Argentina a un paso de liderar la ratificación del acuerdo Mercosur-UE mientras Europa debate su aplicación provisoria


En lo que es una suerte de competencia para ver quién lo aprueba primero, el Senado se apresta este jueves a dar el último paso para la ratificación del acuerdo de libre comercio entre el Mercosur y la Unión Europea. Este había sido firmado el 17 de enero pasado en Asunción por los cuatro países fundadores del bloque -Argentina, Brasil, Paraguay y Uruguay- y los 27 miembros de la UE. La Cámara de Diputados argentina le dio media sanción el 12 de febrero.

Y aunque en Uruguay también podrían aprobarlo antes del fin de semana, y los otros vecinos ya lo están tratando en sus respectivos congresos en un apuro regional nunca visto en materia de comercio, pese a las profundas diferencias ideológicas que imperan, el gobierno de Javier Milei se encamina a ser el primero en ratificarlo.

Así lo reconoció también el comisario de Comercio europeo, Maros Sefcovic, quien, como otros funcionarios de la UE, opina que el continente debe estar listo para que, pese a la oposición de Francia y a un desafío legal surgido a último momento, se comience a aplicar de manera provisional.

El acuerdo que firmaron el Mercosur y la UE tras 25 años de negociaciones, con avances y enormes traspiés, lo convertiría en la mayor zona de libre comercio, con reducciones graduales de aranceles hasta llegar a cero y salvaguardas negociadas a último momento para proteger, sobre todo, a los productores europeos, que siempre se opusieron a los sectores altamente competitivos del Cono Sur sudamericano.

La sugerencia que hizo Sefcovic en estos días -afirmó además que esperaba que “Argentina fuera la primera en ratificar”- se produjo en el contexto del debate que impera sobre qué hacer ante la situación de que los países del Mercosur comiencen a ratificarlo mientras está pendiente lo ocurrido en el Parlamento Europeo, que días después de la firma votó enviarlo al Tribunal de Justicia de la Unión Europea (TJUE) para que revise puntos considerados no claros por los países reticentes y emita un dictamen antes de ponerlo en vigencia.

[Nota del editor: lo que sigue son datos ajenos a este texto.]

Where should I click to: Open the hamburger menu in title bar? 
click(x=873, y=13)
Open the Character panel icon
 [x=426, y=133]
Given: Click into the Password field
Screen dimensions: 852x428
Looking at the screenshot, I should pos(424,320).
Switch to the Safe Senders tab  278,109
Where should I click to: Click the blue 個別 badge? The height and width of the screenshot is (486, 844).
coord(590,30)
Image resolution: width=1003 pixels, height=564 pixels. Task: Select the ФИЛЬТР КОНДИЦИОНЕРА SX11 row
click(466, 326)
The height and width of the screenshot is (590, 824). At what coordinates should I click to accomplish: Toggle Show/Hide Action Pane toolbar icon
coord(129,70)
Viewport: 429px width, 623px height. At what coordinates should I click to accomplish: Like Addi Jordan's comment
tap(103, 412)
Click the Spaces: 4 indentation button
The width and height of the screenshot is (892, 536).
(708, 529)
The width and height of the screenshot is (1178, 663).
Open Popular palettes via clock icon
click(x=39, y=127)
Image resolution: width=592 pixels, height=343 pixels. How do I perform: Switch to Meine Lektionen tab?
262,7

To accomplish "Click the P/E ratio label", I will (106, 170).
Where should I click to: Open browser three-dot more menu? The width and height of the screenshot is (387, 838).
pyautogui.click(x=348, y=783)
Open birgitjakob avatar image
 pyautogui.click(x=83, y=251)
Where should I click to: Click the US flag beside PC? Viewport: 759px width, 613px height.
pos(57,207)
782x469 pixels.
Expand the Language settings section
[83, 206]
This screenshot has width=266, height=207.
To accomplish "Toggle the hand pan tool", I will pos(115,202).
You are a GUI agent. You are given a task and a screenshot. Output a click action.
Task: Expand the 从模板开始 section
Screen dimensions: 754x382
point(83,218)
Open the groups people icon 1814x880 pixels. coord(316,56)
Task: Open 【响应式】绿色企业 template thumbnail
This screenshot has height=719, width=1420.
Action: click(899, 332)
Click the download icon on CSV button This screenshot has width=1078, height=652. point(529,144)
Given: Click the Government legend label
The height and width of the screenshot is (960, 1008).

Esto frenó el acuerdo al menos por un año.

“Cuando nuestros socios del Mercosur estén listos con la ratificación, nosotros también deberíamos estarlo”, declaró Sefcovic en medio de un debate que para algunos es técnico y para otros, político.

Mercosur y la Unión Europea firmaron dos instrumentos: el Acuerdo de Asociación (EMPA) y el Acuerdo Comercial Interino (iTA). Este último es el que está en cuestión en el derecho internacional, en el derecho de la Unión Europea y en el marco del Tratado de Lisboa -que implicó una profunda reforma estructural del bloque- respecto de si puede ser aplicado de manera provisional. De ser así, los países del Mercosur que ratifiquen el TLC podrían comenzar a reducir aranceles mutuos de forma provisoria hasta que el Tribunal de Justicia europeo se pronuncie.

Si bien existe un dilema entre las instituciones de la UE sobre si el acuerdo puede o no entrar en vigencia de manera provisional aunque el Parlamento Europeo no lo haya votado -porque decidió enviarlo a revisión judicial-, existen vericuetos legales y políticos por los cuales el Consejo Europeo puede decidir su aplicación provisional, y la Comisión no puede elegir políticamente si la pone en marcha o no.

Por lo tanto, también se trata de una decisión política: el único requisito pendiente es que uno o más Estados del Mercosur confirmen su voluntad de iniciar esa aplicación provisional, siendo el Consejo el único que podría frenar el proceso mediante una modificación formal de su decisión.